Please reproduce the stretch of the gray whale article from "The 40-foot male" through "around the world." word for word.

Selected text:
<<<<
A gray whale swam halfway across the world, setting a new record

The 40-foot male traveled from the North Pacific to Namibia, the first sighting of the species in the Southern Hemisphere.

A gray whale has swum the longest distance ever recorded in a marine vertebrate—more than 16,700 miles—over halfway around the world.

The male cetacean, spotted off Namibia in 2013, is the first gray whale ever recorded in the Southern Hemisphere.

But it took several years of genetic research to confirm the whale originated in the North Pacific, according to a study published today in the journal Biology Letters.

There are two known populations of gray whales: eastern gray whales, whose numbers are stable, with around 20,500 individuals, and western gray whales, which are endangered, with an estimated 200 individuals left in the wild, mostly due to decades of commercial whaling. Eastern grays migrate from the seas around Alaska and Russia to breeding grounds in Baja California. Much less is known about western gray whale breeding grounds, but they’ve been recorded as feeding around eastern Russia. (Read more about why so many western gray whales are dying.)

When study co-author Simon Elwen, a zoologist at the University of Stellenbosch, South Africa, first heard of the 2013 sighting, “I was a bit dismissive,” he says. “It’s like someone saying they saw a polar bear in Paris—technically it could get there, but it just doesn’t seem very realistic.”

Photos confirmed it was indeed a gray whale, around 40 feet long. The animal stayed in Walvis Bay for two months, possibly because it was malnourished, allowing Elwen and Tess Gridley, also a University of Stellenbosch zoologist, to collect minimally invasive DNA samples. (See photos of the gray whale in Walvis Bay.)

The gray whale’s incredible feat—which trumps the previous record-holder, a leatherback turtle tracked for 12,774 miles across the Pacific—has also left the scientists with questions: Namely, why would a gray whale go so far from home?

The authors speculate the rapid decline in sea ice in the Arctic due to climate change may be allowing gray whales to explore—or get lost in—new habitats, though there’s not enough data to draw any conclusions.

For a whale that usually migrates around 5,000 miles, “it's very expensive to travel [so] far,” says co-author Rus Hoelzel, an evolutionary biologist at Durham University in the U.K and a National Geographic Explorer. “It does make you wonder why they would do that, under what circumstances? For those reasons, it's scientifically interesting.”

Digging into the genes

For their research, Gridley and Elwen teamed up with Hoelzel and Durham University evolutionary biologist Fatih Sarigol to compare the whale’s genomes with other gray whale genomes stored in the U.S. National Center for Biotechnology Information, a digital repository for genomes of over a thousand organisms.

They wanted to rule out a possibility that the whale came from an unknown Atlantic population; there’s fossil evidence of gray whales in the Atlantic, and two gray whale have been sighted in the North Atlantic and Mediterranean in recent years. (Learn how gray whales interact with people in Baja California.)

“There are cetacean species that we know very little about because they're just so hard to encounter,” says Hoelzel. “But in the case of the gray whale, they do tend to be coastal and fairly recognizable, so the idea that there's this hidden population in the Atlantic is probably not very likely.”
>>>>
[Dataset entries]
<<<<
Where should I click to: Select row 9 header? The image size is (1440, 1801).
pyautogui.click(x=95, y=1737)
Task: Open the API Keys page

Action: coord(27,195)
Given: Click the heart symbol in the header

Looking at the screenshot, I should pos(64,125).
>>>>
<<<<
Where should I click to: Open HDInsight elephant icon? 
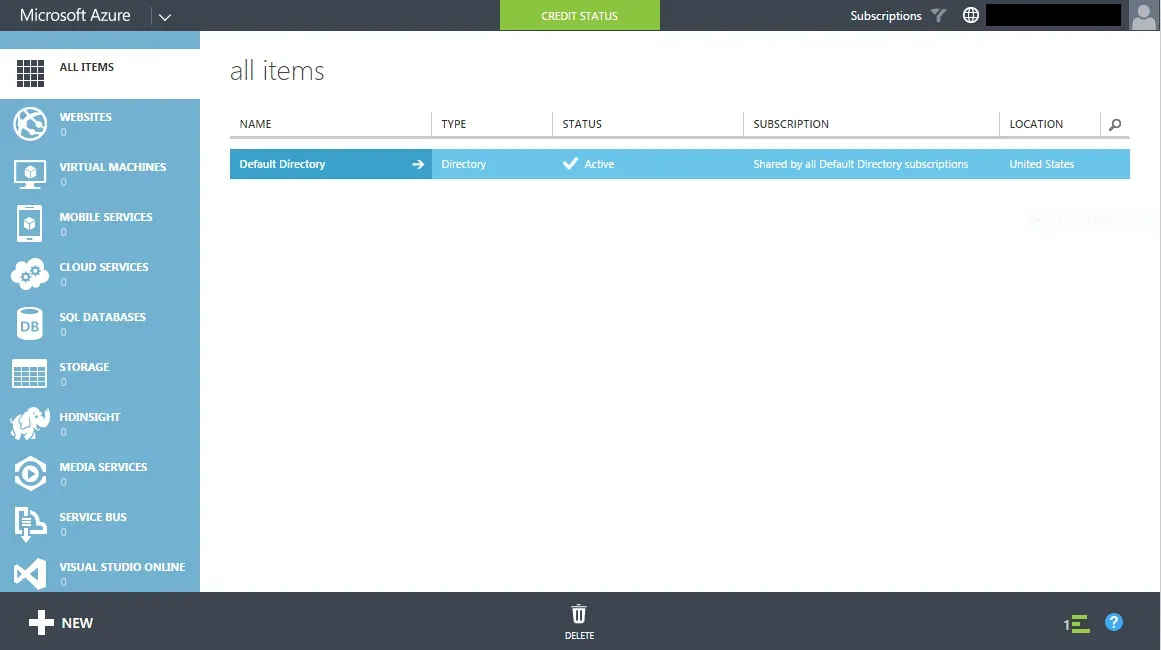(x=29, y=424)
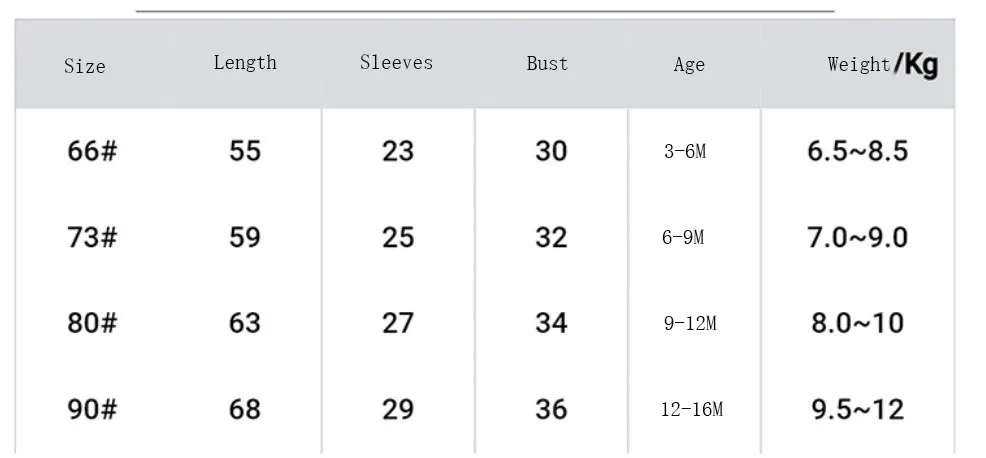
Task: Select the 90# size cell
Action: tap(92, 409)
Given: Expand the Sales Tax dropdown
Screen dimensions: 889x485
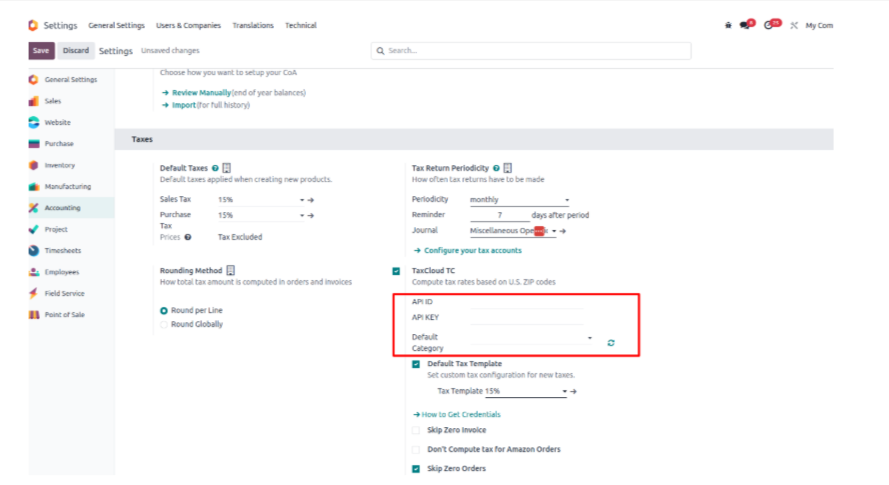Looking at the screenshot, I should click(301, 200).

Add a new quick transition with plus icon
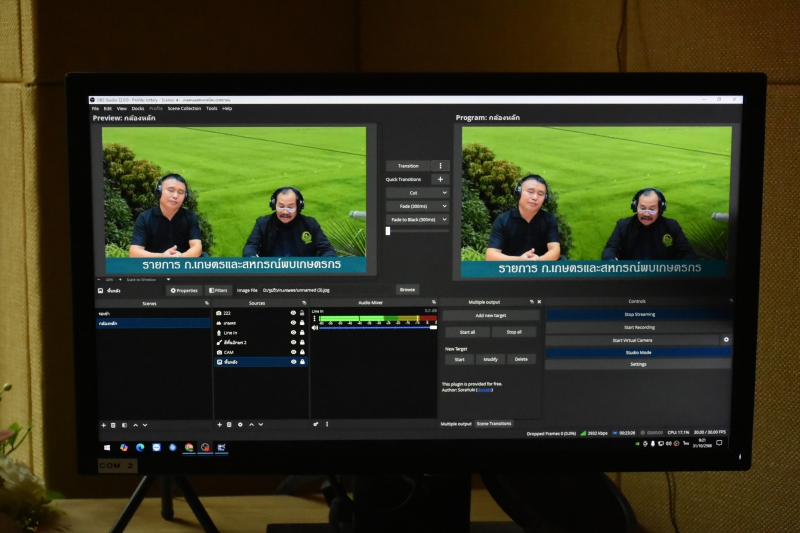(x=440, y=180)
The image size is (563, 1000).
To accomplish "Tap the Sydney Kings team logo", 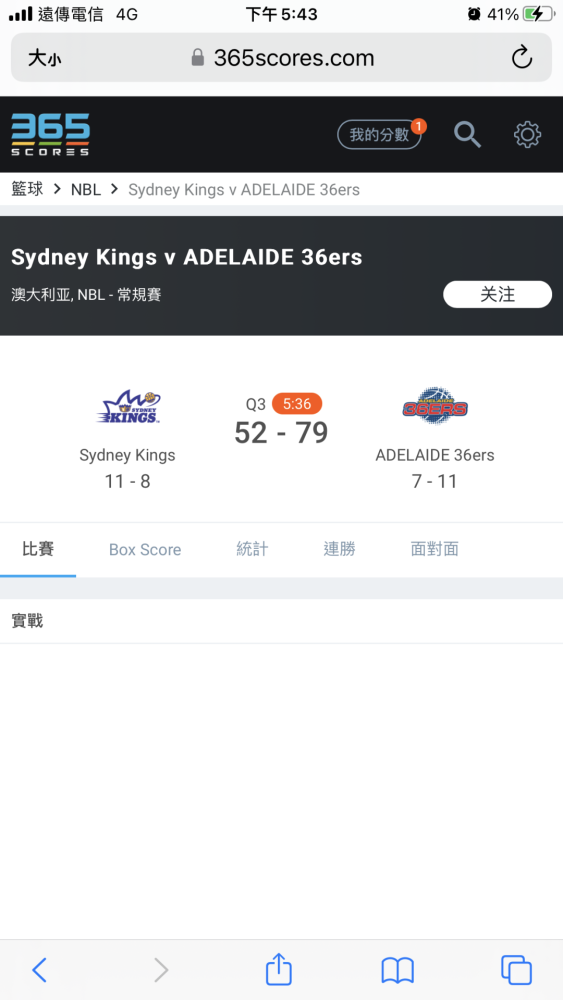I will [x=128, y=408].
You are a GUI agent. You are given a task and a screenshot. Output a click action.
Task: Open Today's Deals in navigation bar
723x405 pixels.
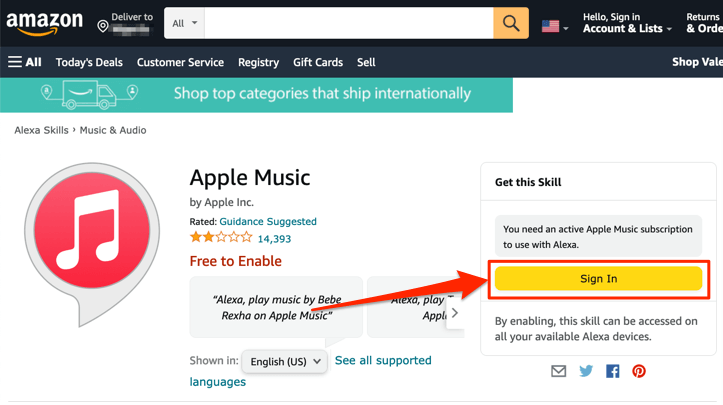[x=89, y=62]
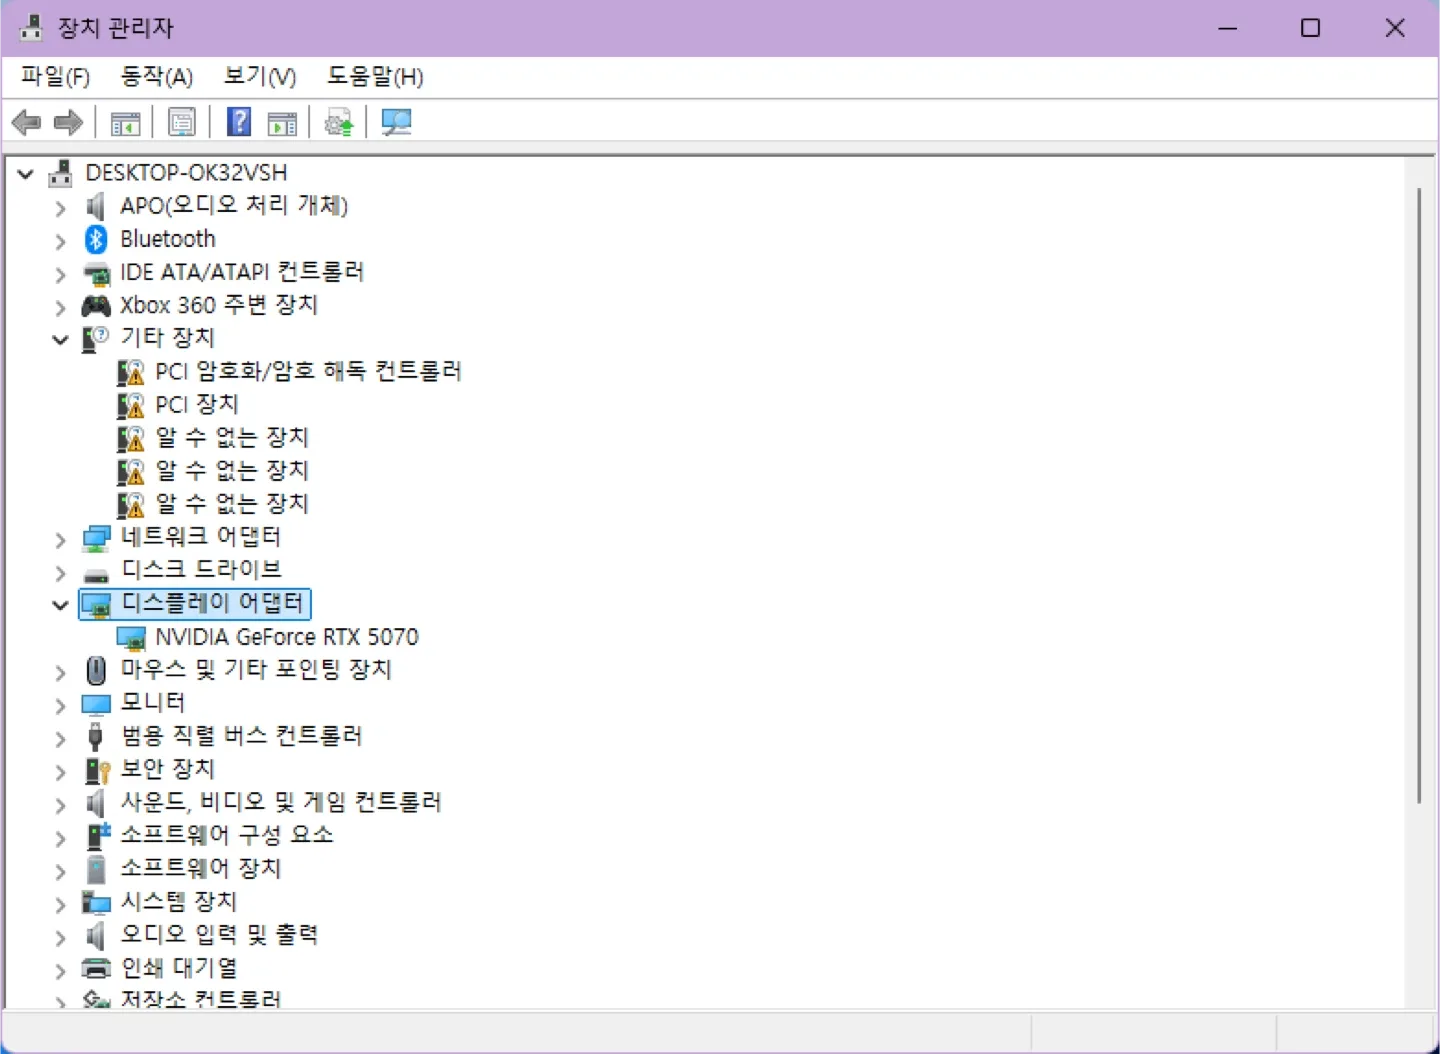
>>>>
<<<<
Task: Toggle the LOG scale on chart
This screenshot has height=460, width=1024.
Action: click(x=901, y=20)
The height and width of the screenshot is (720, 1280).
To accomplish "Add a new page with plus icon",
>>>>
Reply to the exercise:
The 40-foot male traveled from the North Pacific to Namibia, the first sighting of the species in the Southern Hemisphere.

A gray whale has swum the longest distance ever recorded in a marine vertebrate—more than 16,700 miles—over halfway around the world.